We provide an à la carte service, customized to your exact requirements. Services include, but are not limited to:
- Evaluation of equipment suitability
- Purchasing & order tracking
- Class III device chain-of-custody & storage
- Equipment rental
- Manufacturer/Supplier liaison
- Review of regulatory considerations
- Study kit design
- IRB/EC liaison
- Translations management
- Study kit fulfilment
- Provision of supplies throughout the study
- Contact Center – phone, email, chat
- Predicate (device comparator) sourcing
- Equipment recovery
- Training & collateral materials
- Meeting presentations
An example of how we add value:
A clinical trial requires blood pressure monitors to be sent to 30 sites in three countries. Some sites need two monitors, some need one. One or two may need more, but you won’t know that until a year into the trial. Not only are the regular monitors required, but each site must also get an additional extra large cuff, a supply of batteries and a tape measure. The manufacturers packaging must be discarded, and trial-specific documentation developed, printed and sent with the equipment. To round it off, all of this needs to go in a practical and protective carrier, clearly marked with the study identification information.
This is not where the story ends. The sites need to be trained on the use of the equipment; PowerPoint presentations are required for the Investigator Meeting, and other training materials developed. The clinical sites also need a competent point of contact for equipment support – not the manufacturer, who knows nothing of the protocol demands, nor the project manager, who is focusing on a thousand “more important” issues.
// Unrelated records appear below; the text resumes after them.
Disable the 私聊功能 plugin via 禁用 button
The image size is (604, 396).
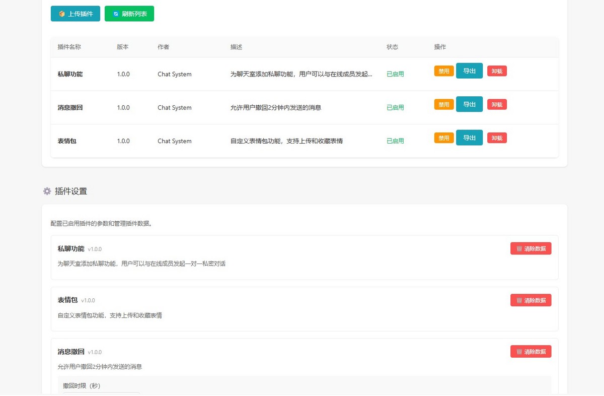click(x=443, y=71)
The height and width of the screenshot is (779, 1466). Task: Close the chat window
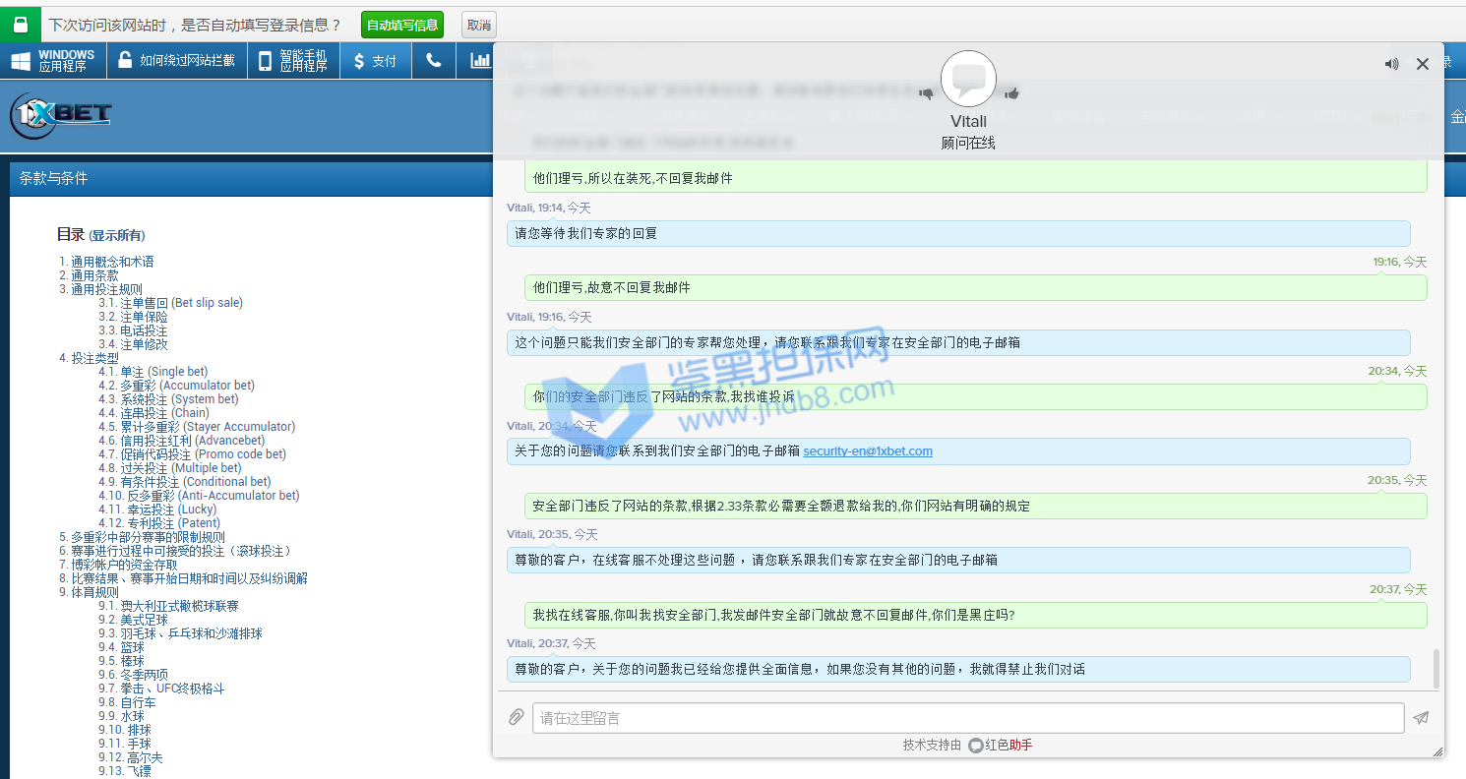[x=1422, y=64]
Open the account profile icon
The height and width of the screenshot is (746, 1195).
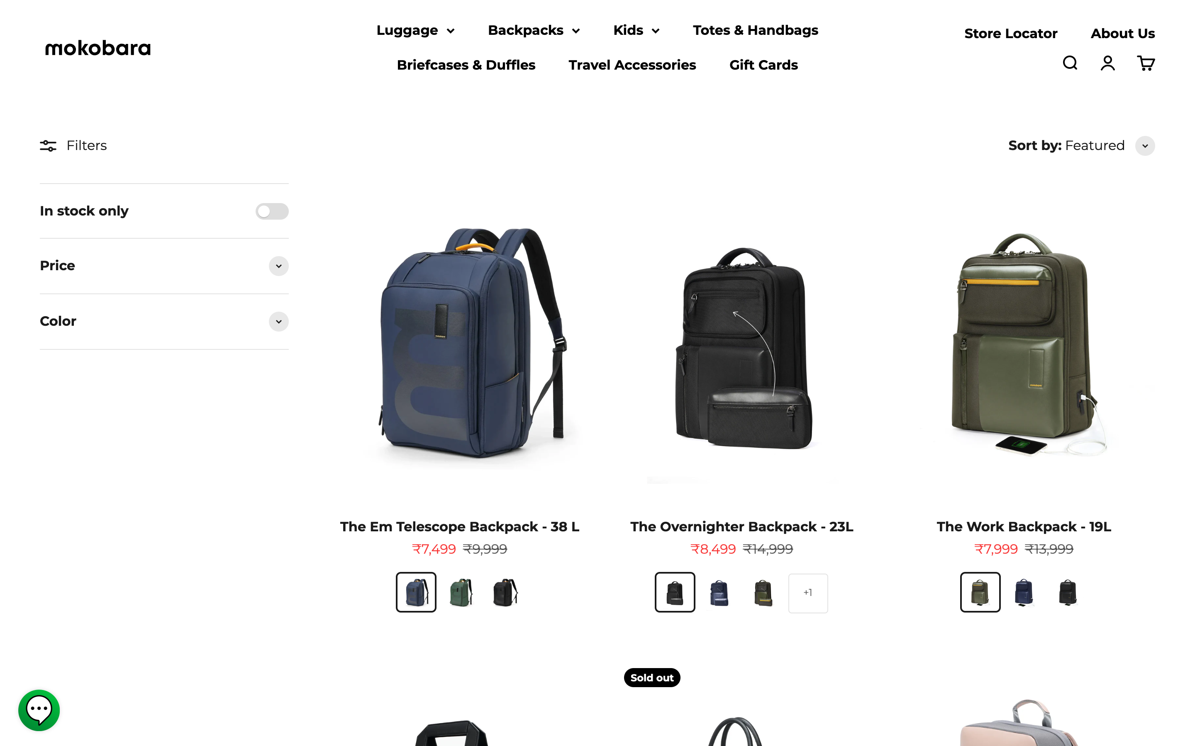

This is a typical example of a small work scope that presents problems for Clinical Trial Managers. It is not big enough to captivate the interest of the large core laboratories or equipment supply companies, nor is it interesting to the multi-million unit equipment manufacturer – so it ends up being carried out by somebody who doesn’t have the processes to handle it properly, and this small clinical trial requirement soon becomes a big headache.